I think we should stop all this resistance nonsense. The government is our friend. We should help the government especially the government of New York. We should should help the government of new york by sending as many reports to their gun hotline below as possible. In fact I heard a gentleman named Bloomberg in NYC has a whole bunch of assault weapons. Info on how you can "help" is below:NY State has established a toll-free tip line – 1-855-GUNSNYS (1-855- 486-7697) to encourage residents to report illegal firearm possession. The tip line also allows for information to be submitted via text – individuals can text GUNTIP and their message to CRIMES (274637). The New York State Police staff the tip line 24 hours a day. Upon receiving a call, troopers will solicit as much information as possible regarding a firearm tip then contact the appropriate police agency with the lead to initiate an investigation. If the information leads to an arrest for the illegal possession of a firearm, the “tipster” will be awarded $500.
1. Find a car with NY plates - bonus points for 0bama sticker.2. Toss a trash 20-30 round mag under their seat.3. Call the NY tip line. Profit!"Well I saw 'em at a gun show. They bought this big box of large magazines, I suspected something when they started stuffing the mags under their car seats. When I saw the NY tags I knew I had to say something."III N TN
OK... Here's a scene that would probably work really well in Absolved.... Feel free to use it as you see fit.... In the novel that is.... no one would ever do anything like this in real life, would they?Let's just say some state were to set up a snitch hot line... See a gun? Call it in! Get some bucks! So one day the hot line gets a call about multiple weapons at a surburban home on a cul-de-sac. The SWAT team suits up and roars into action. But when they get there they find the house is empty. As they're packing up and getting ready to leave they are taken under fire by multiple riflemen in concealed positions astride their only exit route who turn the SWAT team, their truck, and their mobile command post into Swiss cheese!Nah, forget it! Just too improbable to believe, even in a novel, right?
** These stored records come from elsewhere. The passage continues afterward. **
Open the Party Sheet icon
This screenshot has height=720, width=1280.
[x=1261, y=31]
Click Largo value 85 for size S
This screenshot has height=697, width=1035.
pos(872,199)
Here's a thought. You live in NY and you want to move to a more gun friendly state. You call in a complaint on your self for having a sawed off shotgun or full auto AK. A SWAT raid finds absolutely nothing. You sue, then move away for free. You read all the time about police agencies receiving a tip, not investigating shit, then launching a raid. The neo-nazi scum built a system, use it! On another note, if you are outspoken, or an advocate for firearms, never keep anything illegal, inculpatory, or contraband in you home or on your property. Be squeaky clean at all times. You could wind up win a nice retirement account.
Well, Swift... you could also wind up very dead. Doesn't sound like a very -ahem - swift idea to me... but each to his/her own.